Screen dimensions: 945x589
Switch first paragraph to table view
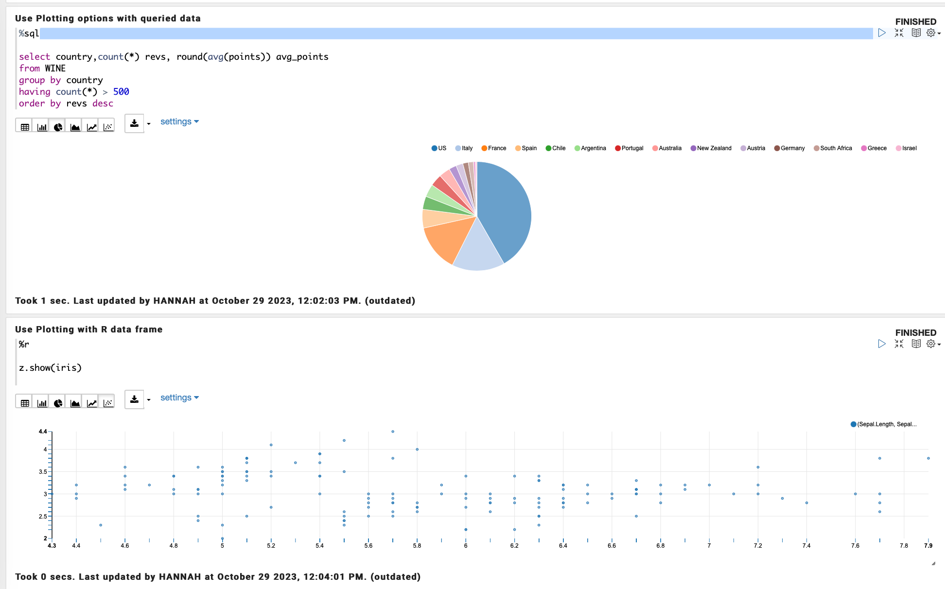(x=25, y=127)
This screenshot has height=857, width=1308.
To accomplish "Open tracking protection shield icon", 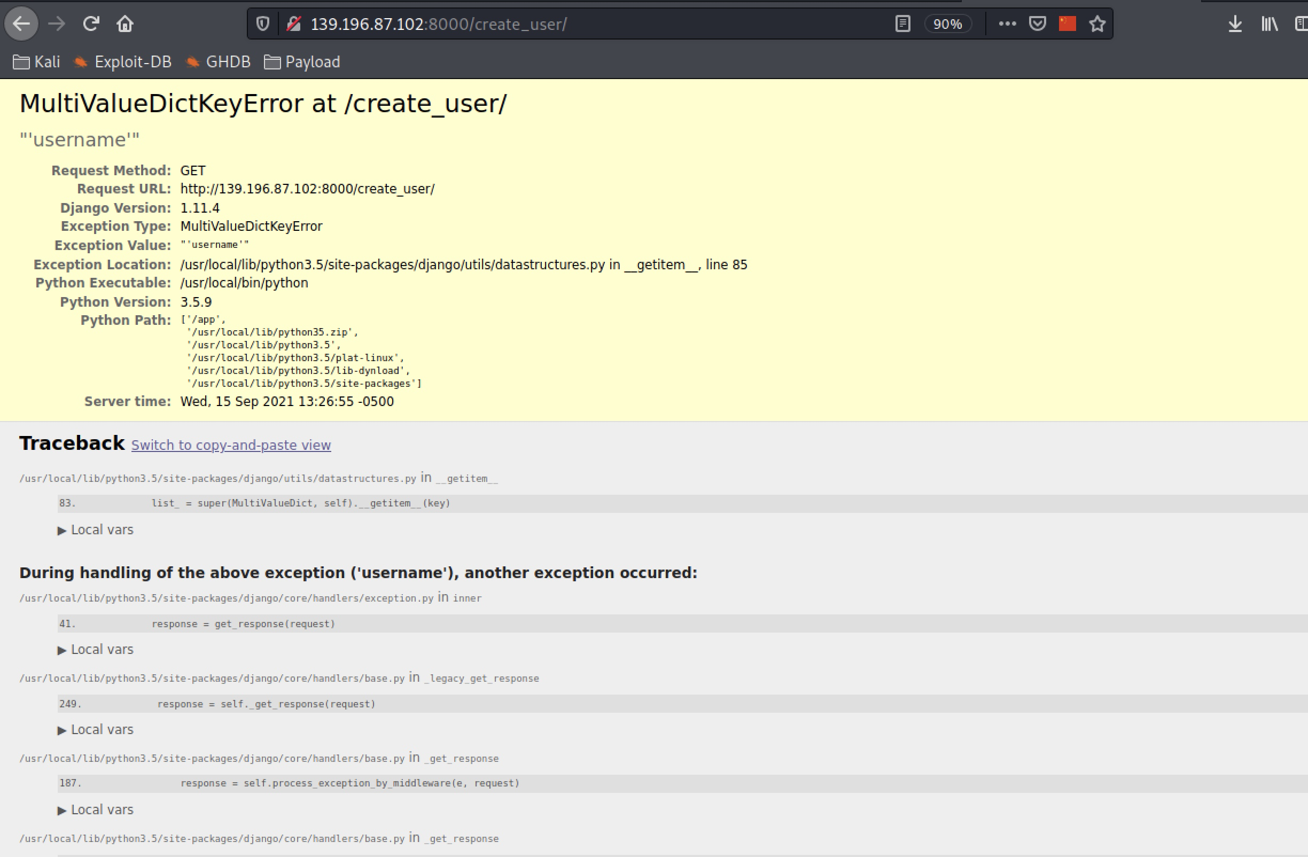I will [263, 24].
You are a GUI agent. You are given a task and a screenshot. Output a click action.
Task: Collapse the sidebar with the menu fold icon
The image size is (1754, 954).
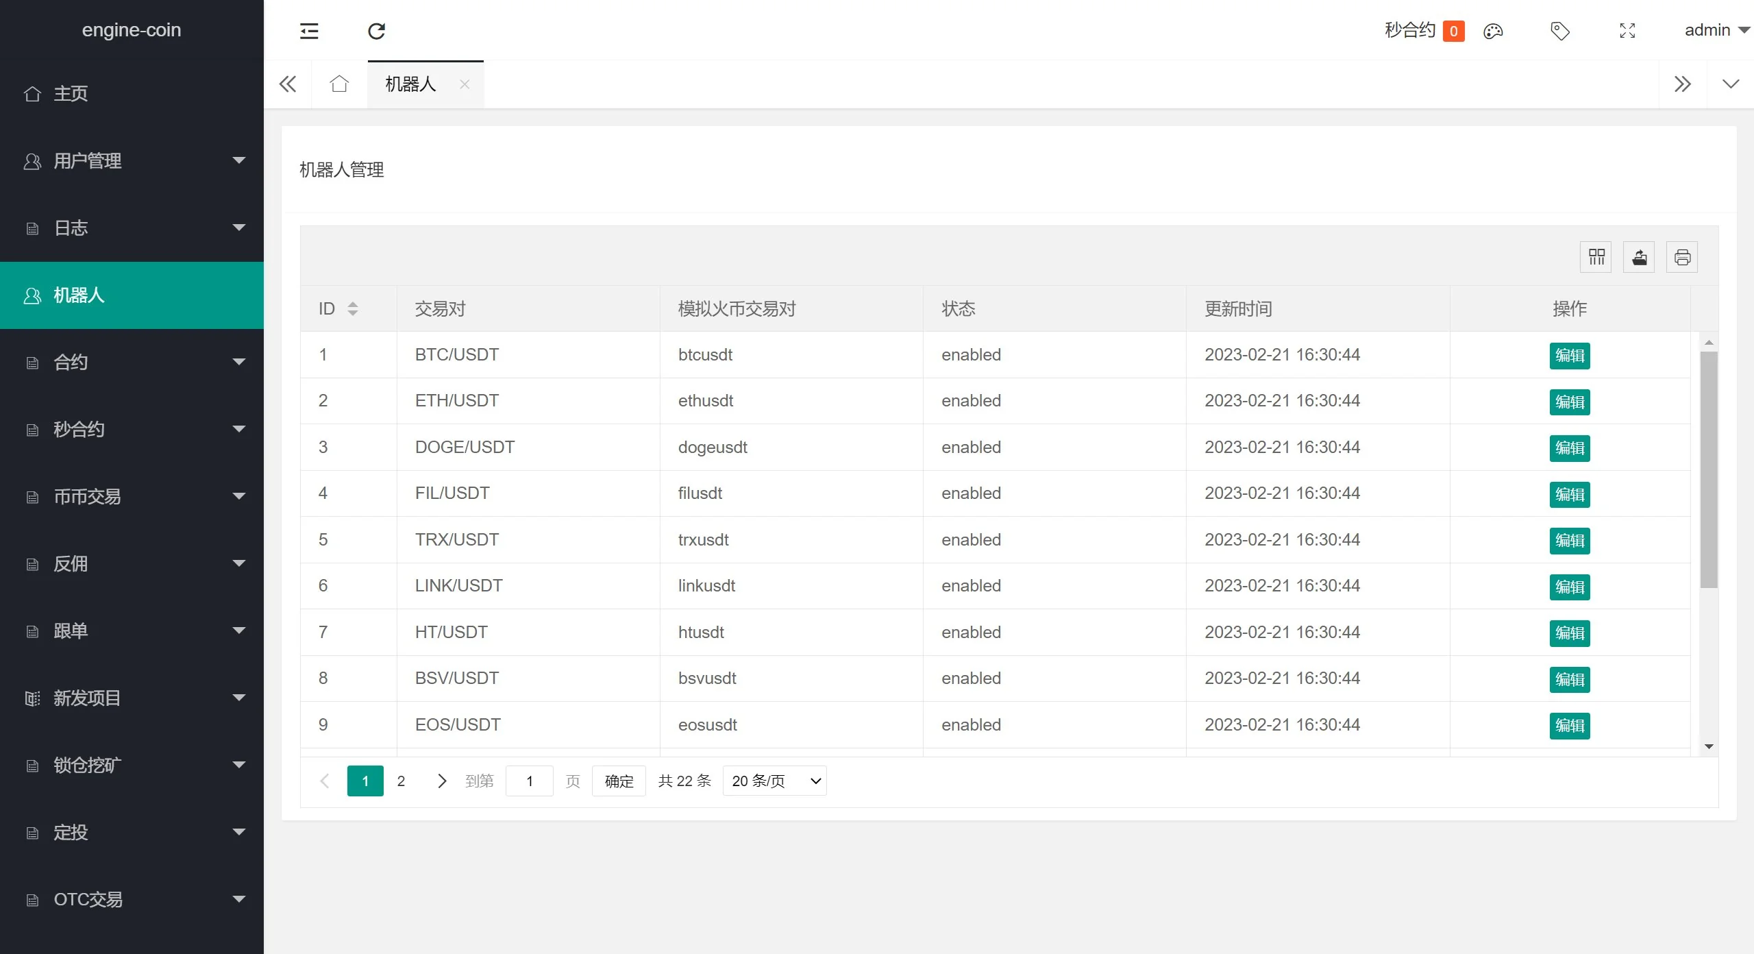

____________

** Work instructions **
Only the lines from the one with "You are a GUI" to the end of the listing, both ends included, should be retyped exactly; no pictures belong in the copy.

** Response to the exercise **
You are a GUI agent. You are given a task and a screenshot. Output a click action.
Task: Collapse the sidebar with the menu fold icon
The image size is (1754, 954).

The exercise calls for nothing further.